■ SET TASK A
Transcribe the passage of the spring-constant discussion starting at "Also, the units" and ending at "has dimensions $$[L]$$.".
■ SET TASK B
Continue the spring-constant discussion from the point at which it stops.

■ DOCUMENT SEGMENT
+ + +

Remember a spring rate has units of kg/m or kg/cm etc ....

Thanks
Matt

Yes, I think you're right. This can't be solved without knowing the velocity of the driver at the moment of impact.

This can be shown if you choose the velocity of the driver to be an unknown, $$u$$

The cushion absorbs the energy of the driver, find an equation describing this process and solve for $$k$$
It will become immediately apparent that the solution depends on $$u$$

Also, the units of a spring constant are $$\frac{N}{m}$$

I will contact the instructor to see if something was just accidentally omitted.

~John

I will contact the instructor to see if something was just accidentally omitted.

~John

The big clue to the fact this problem is unsolvable is that you cannot get a solution from dimensional analysis.

You are given mass, which has dimensions $$[M]$$ and distance, which has dimensions $$[L]$$.

+ + +

■ DATA EXTRACT
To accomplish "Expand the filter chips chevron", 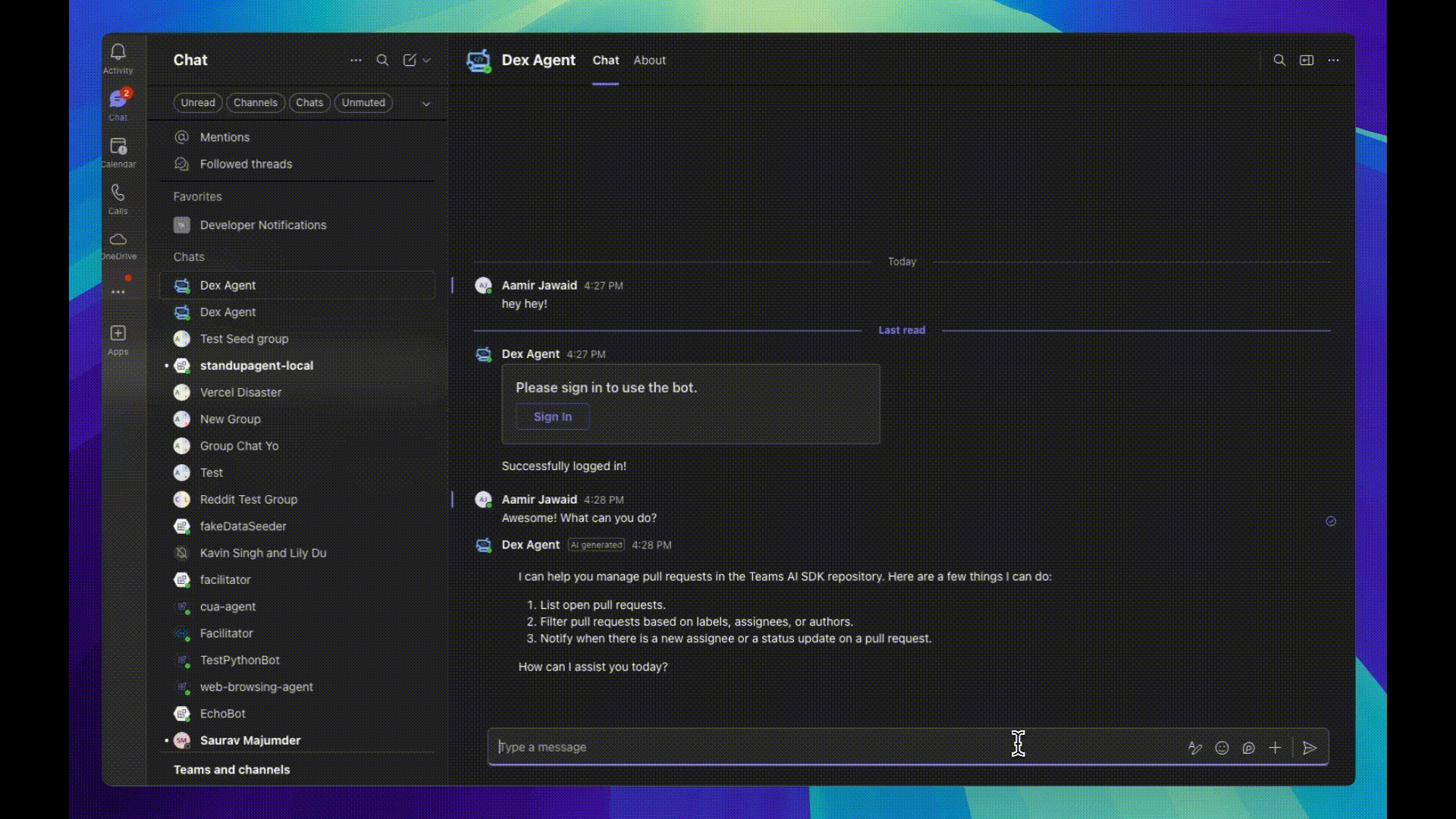I will (x=426, y=104).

+ + +

■ TASK ANSWER A
Also, the units of a spring constant are $$\frac{N}{m}$$

I will contact the instructor to see if something was just accidentally omitted.

~John

I will contact the instructor to see if something was just accidentally omitted.

~John

The big clue to the fact this problem is unsolvable is that you cannot get a solution from dimensional analysis.

You are given mass, which has dimensions $$[M]$$ and distance, which has dimensions $$[L]$$.

■ TASK ANSWER B
You are asked to find the spring constant, $$k$$, which has dimensions $$[M][L][T]^{-2}[L]^{-1}$$ which is the same as $$[M][T]^{-2}$$

So as you can see, without some known quantity to provide the dimension of time, you cannot get a result, no matter how you arrange your data.

What you should do know, I think, is solve the problem as though $$u$$, the driver's initial velocity, were a known quantity. Just so you have a ready formula to plug the data into once you get word back from your instructor.

An interesting exercise would be to solve using dimensional analysis as well. :)